As the noble Lord said, restrictions are already in statute to prevent the compulsory acquisition of certain types of land. In the case of common land, open spaces or allotments, which are specifically raised by the amendments, the Acquisition of Land Act 1981 already specifies that such land—above a de minimis threshold—can be compulsorily acquired only through special parliamentary procedure, unless the promoter proposes replacement land which the Secretary of State certifies as being equally advantageous to the users.
Amendment No. 379 requires some additional wording to be added to that test. I assure the noble Lord that all the evidence suggests that the test already works well at present. Clause 127(6) already requires the Secretary of State to notify interested persons before issuing a certificate and to invite representations. That allows interested persons to comment specifically on how advantageous the proposed replacement land would be to them. When assessing whether the replacement land is ““no less advantageous””, one relevant consideration will be the location of the land. The further away the replacement land is from the common land in question, the less advantageous it is likely to be. The meaning of ““no less advantageous”” therefore already allows consideration of the location of the proposed replacement land.
Amendment No. 381 probes the test of whether replacement land will be ““adequate”” to compensate commoners and the public when a right over common land, open space or an allotment is compulsorily acquired.
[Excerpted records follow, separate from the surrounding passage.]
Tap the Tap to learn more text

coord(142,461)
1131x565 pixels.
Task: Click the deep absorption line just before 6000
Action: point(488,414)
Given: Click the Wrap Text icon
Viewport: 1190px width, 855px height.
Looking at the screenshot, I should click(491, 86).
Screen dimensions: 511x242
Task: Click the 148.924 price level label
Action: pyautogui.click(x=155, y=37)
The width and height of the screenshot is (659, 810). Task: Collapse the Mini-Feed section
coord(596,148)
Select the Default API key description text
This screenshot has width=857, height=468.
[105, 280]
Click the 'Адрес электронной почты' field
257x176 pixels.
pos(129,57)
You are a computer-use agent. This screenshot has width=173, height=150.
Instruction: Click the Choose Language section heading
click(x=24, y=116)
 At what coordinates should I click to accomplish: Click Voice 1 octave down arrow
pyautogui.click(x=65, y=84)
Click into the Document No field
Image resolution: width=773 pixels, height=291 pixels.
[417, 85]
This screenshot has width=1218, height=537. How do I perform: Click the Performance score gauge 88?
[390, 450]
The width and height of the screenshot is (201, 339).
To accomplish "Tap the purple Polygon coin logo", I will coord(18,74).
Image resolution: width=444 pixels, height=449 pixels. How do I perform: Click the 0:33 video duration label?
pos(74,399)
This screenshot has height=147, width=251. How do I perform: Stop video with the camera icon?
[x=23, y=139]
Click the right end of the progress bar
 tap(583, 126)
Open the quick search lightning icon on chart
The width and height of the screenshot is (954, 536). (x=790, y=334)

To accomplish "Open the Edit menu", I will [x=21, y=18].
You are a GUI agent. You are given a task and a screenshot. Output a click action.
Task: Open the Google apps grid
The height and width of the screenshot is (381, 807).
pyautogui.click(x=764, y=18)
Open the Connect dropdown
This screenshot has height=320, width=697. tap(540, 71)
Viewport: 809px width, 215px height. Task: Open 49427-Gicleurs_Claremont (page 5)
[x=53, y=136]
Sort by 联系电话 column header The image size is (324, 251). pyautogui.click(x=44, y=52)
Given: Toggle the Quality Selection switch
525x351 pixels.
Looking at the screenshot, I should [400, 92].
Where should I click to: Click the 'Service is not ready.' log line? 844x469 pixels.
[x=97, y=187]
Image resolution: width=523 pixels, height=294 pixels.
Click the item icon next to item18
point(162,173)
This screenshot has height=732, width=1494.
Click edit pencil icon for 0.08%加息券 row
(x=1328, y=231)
Again, in the clause we have replicated the existing test from the Acquisition of Land Act 1981, which has worked well and is commonly understood by practitioners.
Amendment No. 382 refers to cases where a development consent order extinguishes a public right of way. Clause 132 replicates the provisions of Sections 251 and 258 of the Town and Country Planning Act 1990, which provide that that can be done only if the decision-maker is satisfied that an alternative right of way has been or will be provided, or that an alternative right of way is not needed.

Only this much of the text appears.